(Material shown Opens)

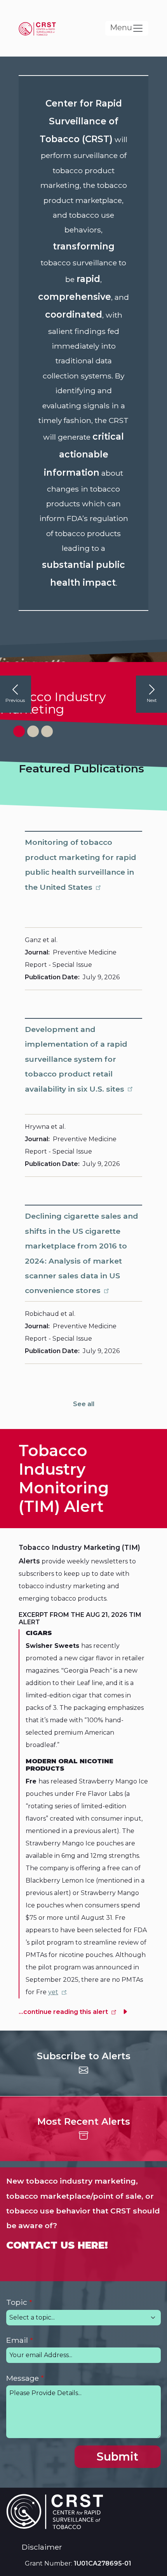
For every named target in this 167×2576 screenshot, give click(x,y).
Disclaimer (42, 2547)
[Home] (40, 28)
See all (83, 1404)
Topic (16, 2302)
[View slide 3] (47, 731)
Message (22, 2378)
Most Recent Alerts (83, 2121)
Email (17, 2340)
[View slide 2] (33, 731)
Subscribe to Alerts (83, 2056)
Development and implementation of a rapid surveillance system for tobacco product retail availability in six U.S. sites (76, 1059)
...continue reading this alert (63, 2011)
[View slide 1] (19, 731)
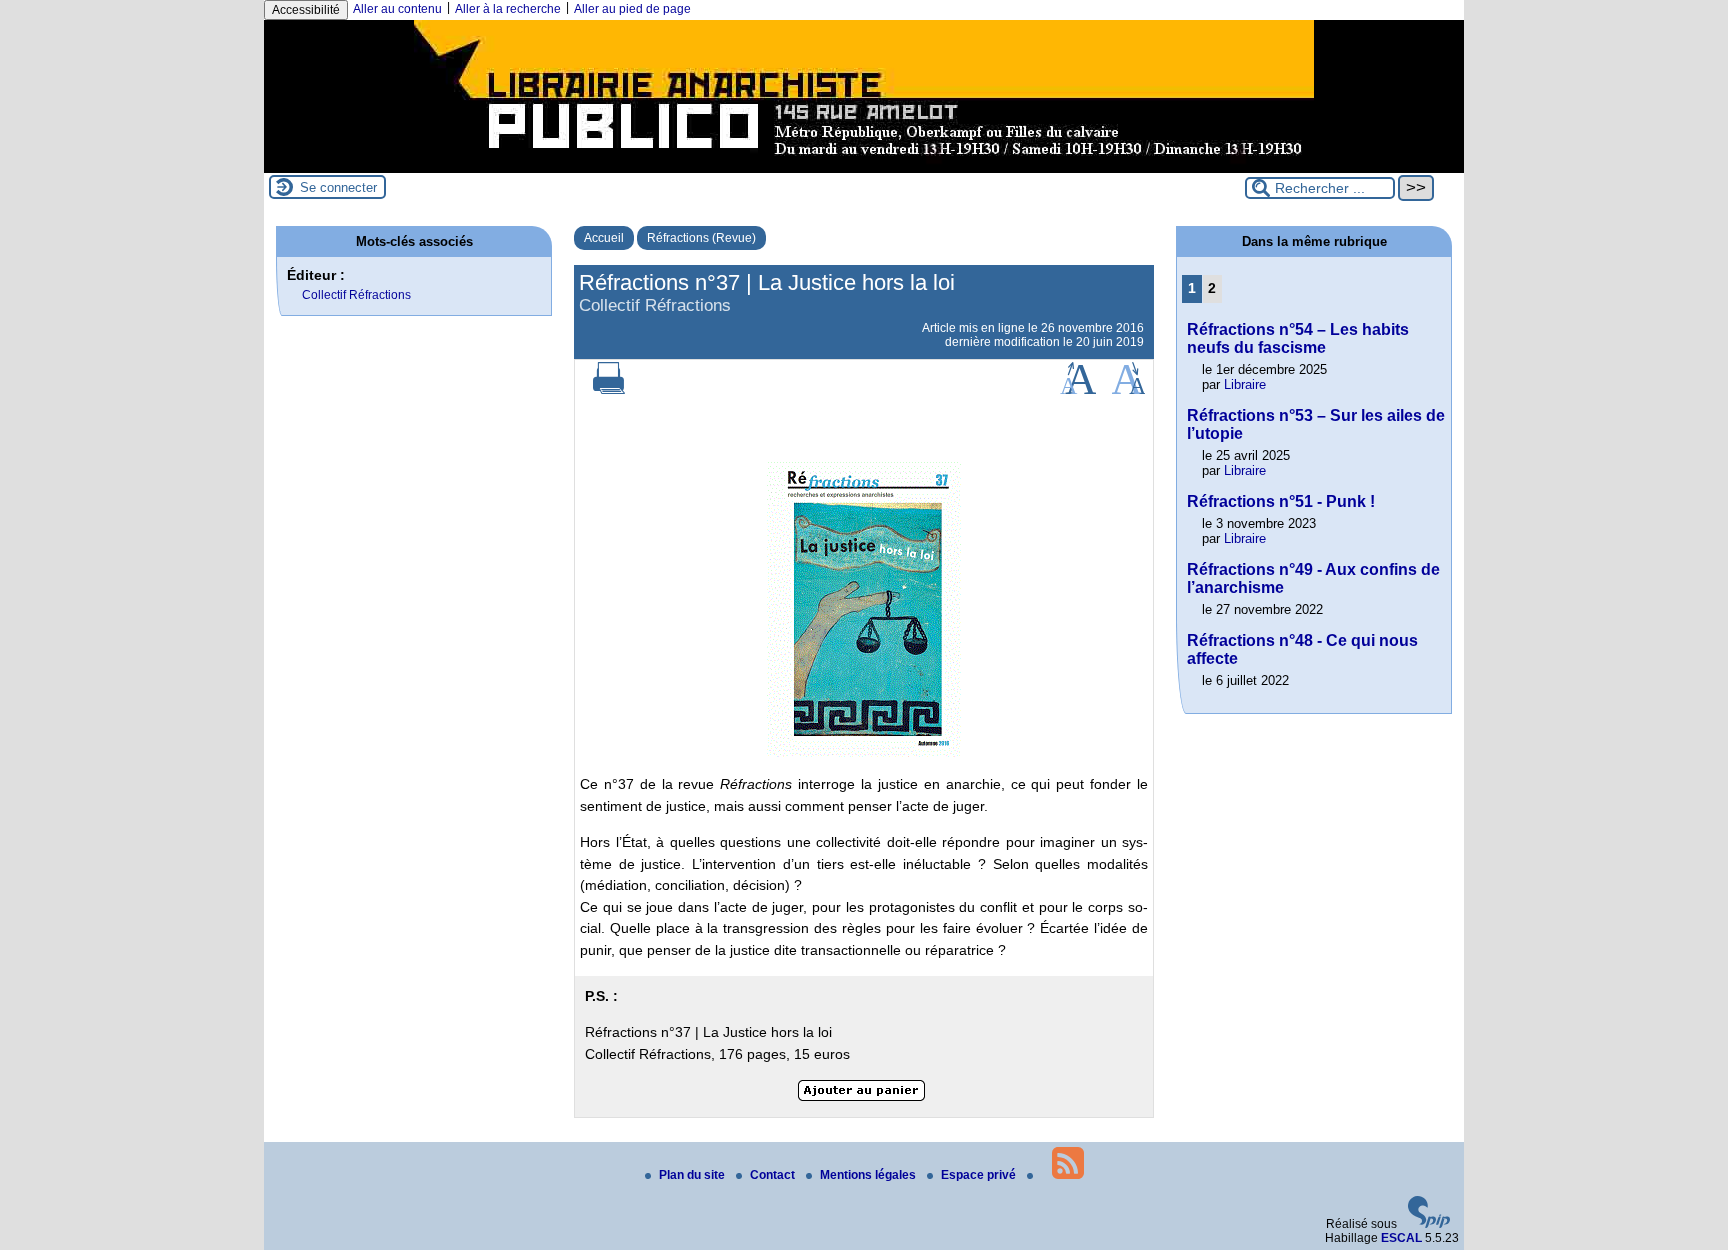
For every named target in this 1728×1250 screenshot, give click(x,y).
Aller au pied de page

(Material shown Closes)
(Material shown Opens)

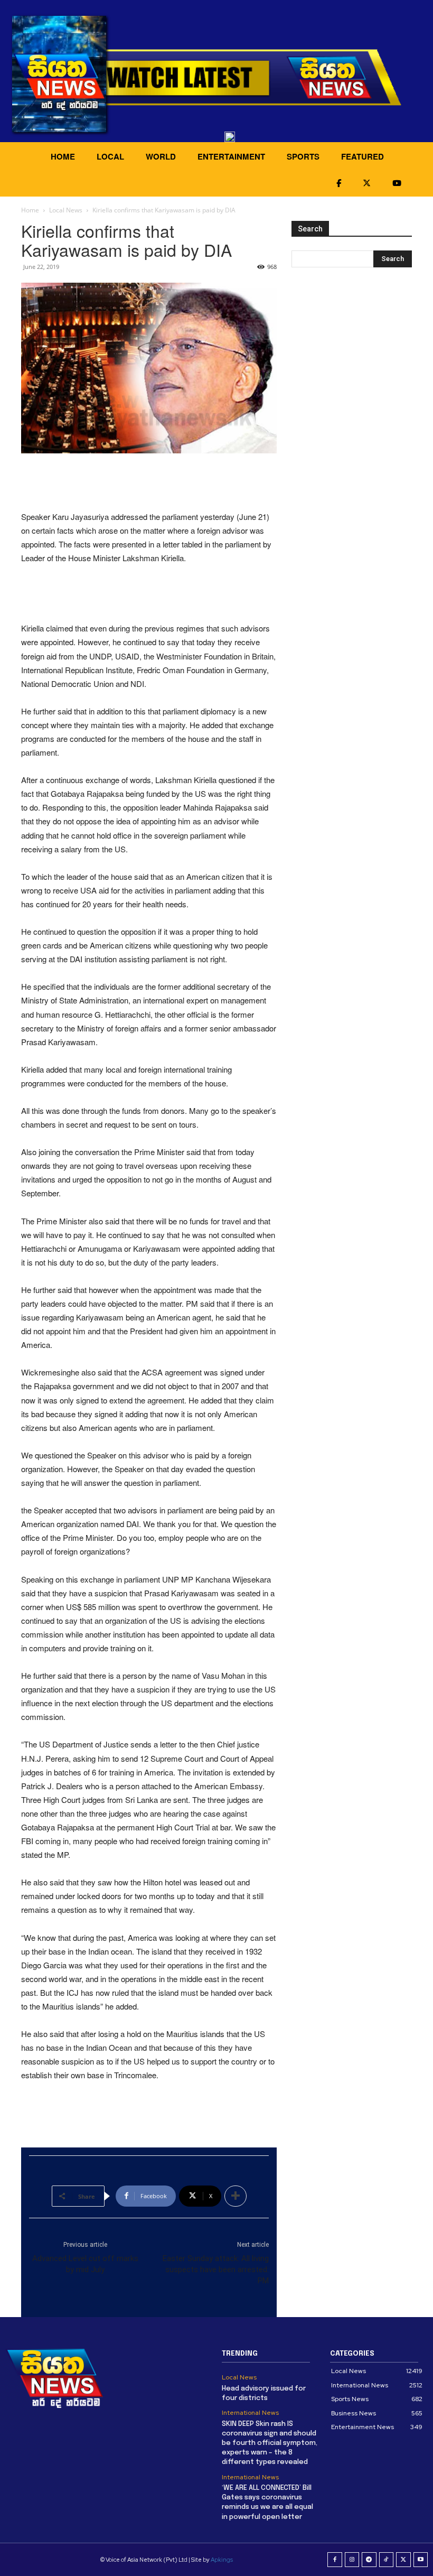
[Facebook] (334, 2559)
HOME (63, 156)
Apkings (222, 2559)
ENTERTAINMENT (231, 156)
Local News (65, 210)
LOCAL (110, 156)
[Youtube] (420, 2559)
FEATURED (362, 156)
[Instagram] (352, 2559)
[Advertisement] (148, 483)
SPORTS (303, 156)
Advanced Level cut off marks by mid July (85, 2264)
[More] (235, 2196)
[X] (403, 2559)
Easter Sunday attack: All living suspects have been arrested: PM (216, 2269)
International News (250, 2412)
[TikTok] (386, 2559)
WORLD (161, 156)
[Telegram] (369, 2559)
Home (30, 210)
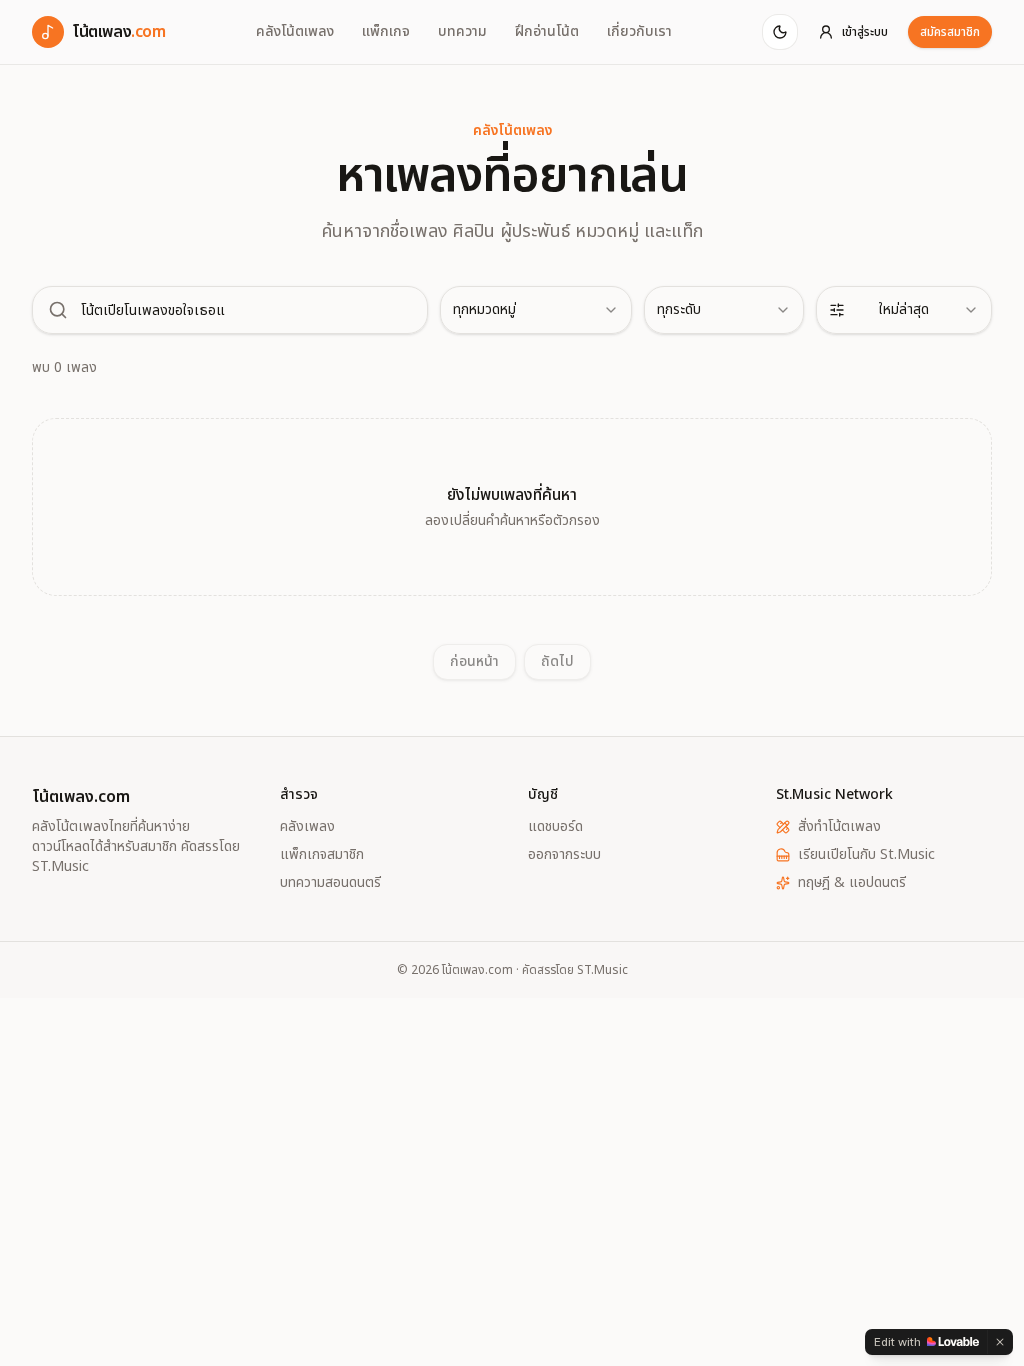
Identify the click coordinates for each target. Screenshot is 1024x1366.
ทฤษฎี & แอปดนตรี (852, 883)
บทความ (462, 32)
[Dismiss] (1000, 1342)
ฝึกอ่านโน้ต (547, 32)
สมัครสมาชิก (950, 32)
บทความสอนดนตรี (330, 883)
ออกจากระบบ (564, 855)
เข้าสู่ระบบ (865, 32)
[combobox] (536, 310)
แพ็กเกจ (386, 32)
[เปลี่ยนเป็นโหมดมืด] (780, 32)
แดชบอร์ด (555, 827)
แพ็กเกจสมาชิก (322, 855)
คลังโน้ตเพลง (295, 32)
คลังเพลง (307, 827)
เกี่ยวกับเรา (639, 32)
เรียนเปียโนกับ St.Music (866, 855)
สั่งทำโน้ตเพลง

(Material shown Closes)
(Material shown Opens)

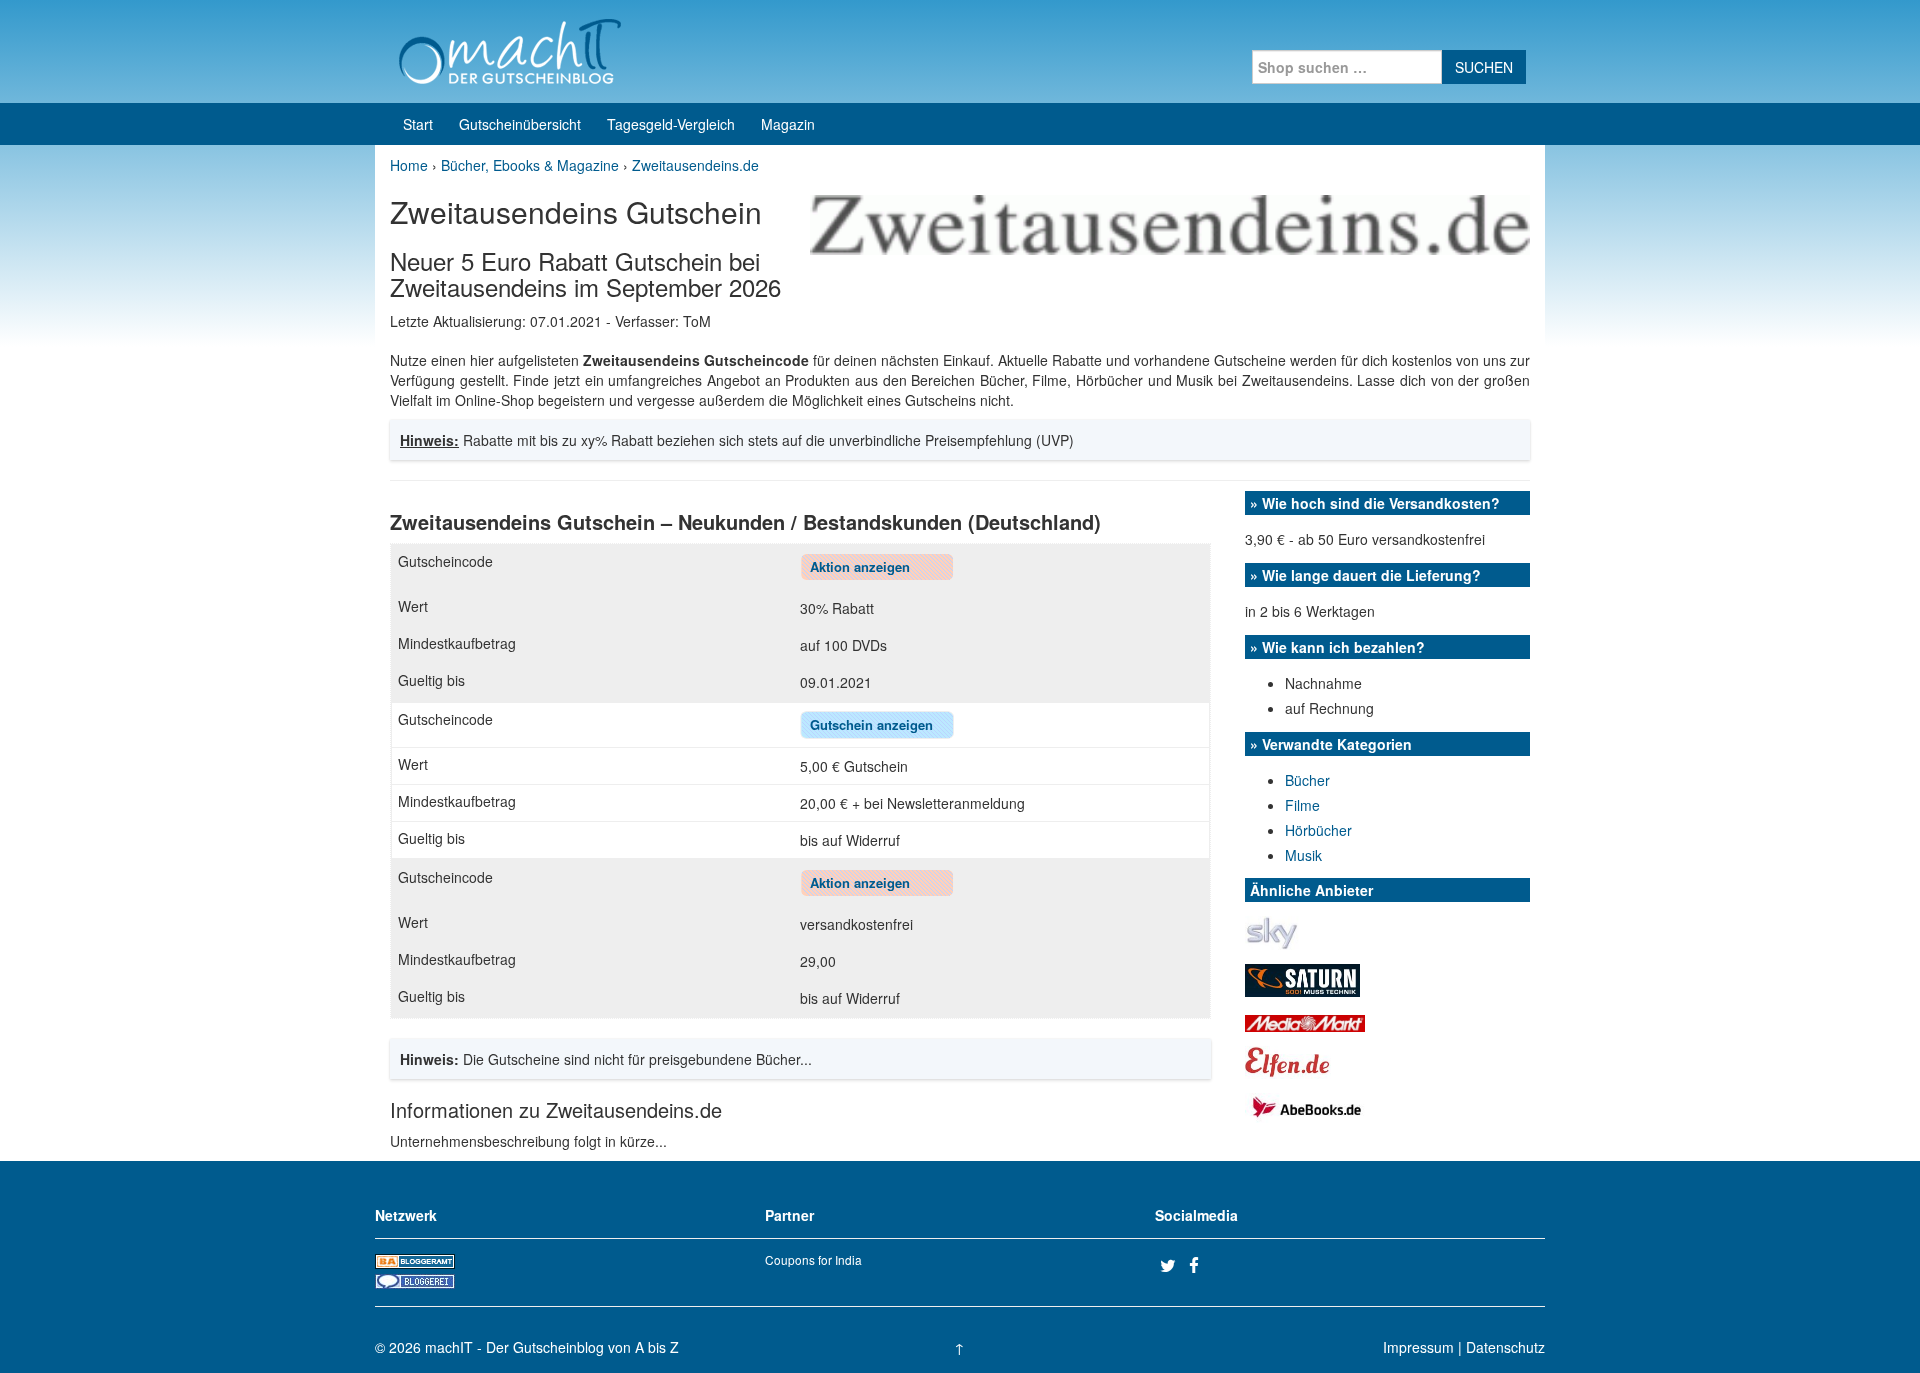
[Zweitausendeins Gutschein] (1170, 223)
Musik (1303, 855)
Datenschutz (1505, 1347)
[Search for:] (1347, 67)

(Material shown Closes)

**How to complete this task**
Look at the records above. Copy every line where the string "give" occurs.

**Response for this exercise**
For every named target in this 167×2576 screenshot, give click(x,y).
For every named target in this 1728×1250 screenshot, give click(x,y).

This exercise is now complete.